Effects of delta9-THC and WIN-55,212-2 on place preference in the water maze in rats.Psychopharmacology (Berl). 2003 Feb; 166(1):40-50.P
Cannabinoids such as delta(9)-tetrahydrocannabinol (delta(9)-THC) or WIN-55,212-2 (WIN-2) have psychoactive effects on cognition. As a result, the reinforcing properties of delta(9)-THC or WIN-2 may confound learning and memory tests with false negative results. It therefore seems advisable to assess the reinforcing properties of the drugs in the same behavioural model used for learning experiments.
We therefore developed conditioned place preference protocols in the open-field water maze and tested both delta(9)-THC (2 mg/kg) and WIN-2 (1 mg/kg and 3 mg/kg). Given that previous reports on cannabinoids have revealed conflicting data and that this was a novel behavioural test, we also tested the benzodiazepine receptor agonist diazepam (2.5 mg/kg). Some methodical refinements were appropriate in order to determine the behavioural strategy implemented by the animals.

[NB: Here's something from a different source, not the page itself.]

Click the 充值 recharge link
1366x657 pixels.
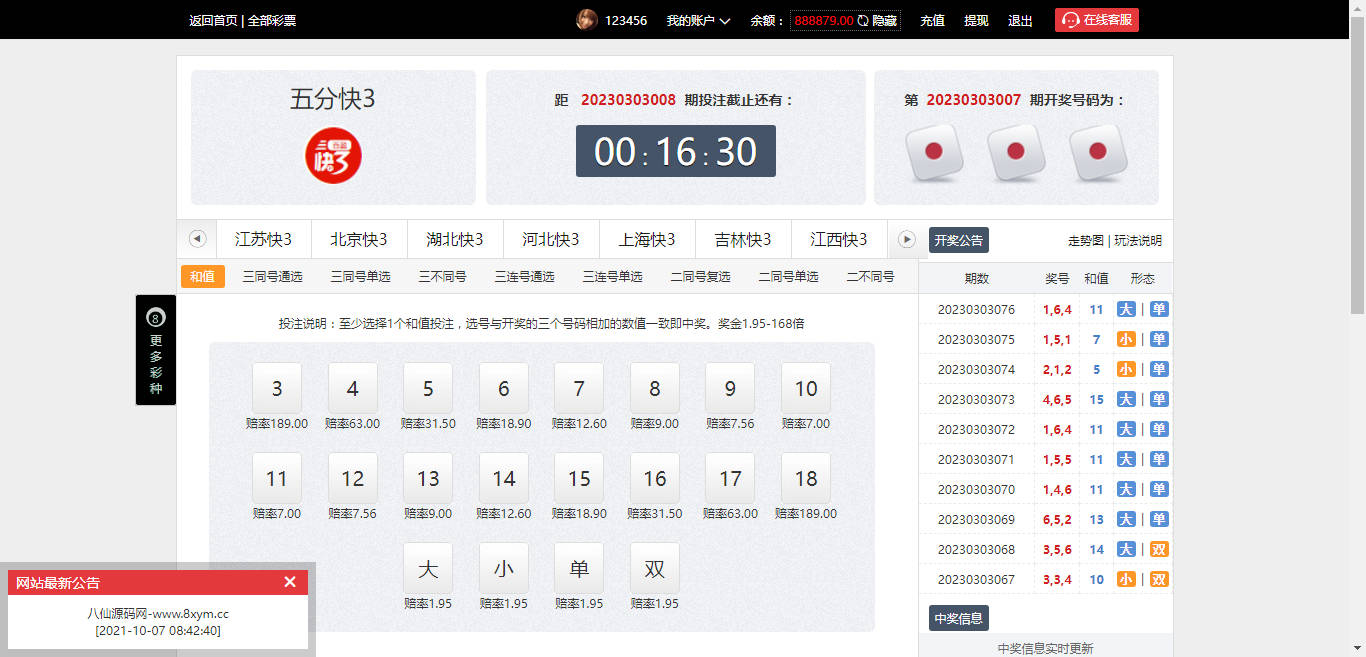[x=932, y=21]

All animals were injected intraperitoneally 30 min prior to training/testing. In experiment 1, male hooded Lister rats injected with drug were repeatedly placed on the drug-related platform and subsequently tested for place preference. In experiment 2, rats were trained to swim to the drug platform on drug days and to the vehicle platform on vehicle days. A series of probe trials was introduced to delineate what had been learned. Experiment 3 studied the effect of WIN-2 on spatial learning in the water maze.
Neither WIN-2 nor delta(9)-THC induced place preference in the water maze. When trained in the swim procedure, however, WIN-2 was neutral, but Delta(9)-THC resulted in place aversion. Conversely, diazepam consistently produced place preference in both procedures. WIN-2 (3 mg/kg), however, produced a small learning deficit in the spatial water maze task.
It appears that the reinforcing properties of delta(9)-THC and WIN-2 in the doses used here are different, despite them both being agonists at cannabinoid receptors within the central nervous system. The fact that delta(9)-THC may be aversively related to a particular context has implications for previous work reporting deficits in spatial learning.